Сперва бодрил, чтоб нерушимы
остались в самый мрачный миг,
крепил надежды, красил блик.
28
Не вы ль меня таким создали?
Да я страдал побольше вас!
Дерзали вы, а я в опале
глотал обиду каждый раз.
Пока учились, жили, дрались …
во мне вскипали хитрость, зависть.
Я был как будто не у дел
и то же самое терпел.
Была я ваша безопасность!
Не я! А вы! Ошибок груз
несли, а я мотал на ус
и вам искал в награду праздность.
Теперь упрёки мне смешны,
а состраданья не нужны.
29
Я охладел от ваших пыток
и очерствел от дел «дурных»,
обыкновенный льда я слиток,
в кругу отчаяний земных.
В речах гнушаюсь декораций,
язык – источник дефекаций,
прямолинеен, даже груб.
Нет выбора?
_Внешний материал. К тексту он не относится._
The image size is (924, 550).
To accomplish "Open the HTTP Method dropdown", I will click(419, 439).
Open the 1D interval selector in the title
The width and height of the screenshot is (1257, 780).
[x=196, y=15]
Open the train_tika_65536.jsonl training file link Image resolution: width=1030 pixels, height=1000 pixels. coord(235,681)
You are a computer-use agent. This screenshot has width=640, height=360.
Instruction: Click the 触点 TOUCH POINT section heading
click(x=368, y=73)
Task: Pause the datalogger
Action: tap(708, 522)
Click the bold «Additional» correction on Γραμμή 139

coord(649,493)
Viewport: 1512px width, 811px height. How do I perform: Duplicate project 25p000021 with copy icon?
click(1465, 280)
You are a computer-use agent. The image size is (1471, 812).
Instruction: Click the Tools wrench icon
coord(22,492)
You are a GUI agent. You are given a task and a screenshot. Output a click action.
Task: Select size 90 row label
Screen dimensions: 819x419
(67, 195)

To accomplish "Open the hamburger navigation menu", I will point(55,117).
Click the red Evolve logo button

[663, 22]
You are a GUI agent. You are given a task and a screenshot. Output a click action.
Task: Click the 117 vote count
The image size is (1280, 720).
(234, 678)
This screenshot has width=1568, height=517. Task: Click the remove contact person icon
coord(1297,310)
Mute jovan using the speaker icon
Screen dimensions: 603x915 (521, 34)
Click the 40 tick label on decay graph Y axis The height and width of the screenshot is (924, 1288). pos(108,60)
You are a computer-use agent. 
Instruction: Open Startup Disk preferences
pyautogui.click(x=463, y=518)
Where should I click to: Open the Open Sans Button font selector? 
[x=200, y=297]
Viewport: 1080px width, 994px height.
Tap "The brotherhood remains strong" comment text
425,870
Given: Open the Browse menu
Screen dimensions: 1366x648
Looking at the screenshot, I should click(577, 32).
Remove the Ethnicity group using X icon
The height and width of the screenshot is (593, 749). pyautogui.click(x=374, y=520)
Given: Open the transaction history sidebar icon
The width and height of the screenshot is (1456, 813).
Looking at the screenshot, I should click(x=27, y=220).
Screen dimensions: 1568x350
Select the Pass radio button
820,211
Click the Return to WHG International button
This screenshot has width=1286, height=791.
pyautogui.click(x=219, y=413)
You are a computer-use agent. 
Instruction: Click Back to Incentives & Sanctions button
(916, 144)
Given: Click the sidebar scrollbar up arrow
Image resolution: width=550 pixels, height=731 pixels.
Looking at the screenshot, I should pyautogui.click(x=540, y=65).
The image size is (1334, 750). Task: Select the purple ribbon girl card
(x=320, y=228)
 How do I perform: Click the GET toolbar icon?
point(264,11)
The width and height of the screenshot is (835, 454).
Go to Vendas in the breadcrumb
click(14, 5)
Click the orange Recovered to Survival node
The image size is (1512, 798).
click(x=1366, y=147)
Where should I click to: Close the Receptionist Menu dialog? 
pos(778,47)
Возможен труп.
Но я не встану на колени». –
лилось молчанье с трёх сторон.
Вкусив солёный привкус прений,
кого-то ты не полюбил,
но это ты лишь пригубил,
30
горячку чаши вечных споров:
и раздраженье не сполна
и не сполна изведал норов;
претенциозности зерна
ты поклевал, читатель добрый,
как дегустатор меры пробной.
От пререканий я устал:
их день за днём всю жизнь листал;
зубрил, как книгу, срок тревожный.
Зачем такие мне друзья?
А мне иначе и нельзя!
Я в ситуации здесь сложной.
Так доложу вам, не шутя,
те три субъекта – ТОЖЕ Я.
 
                                      Июль 1998г.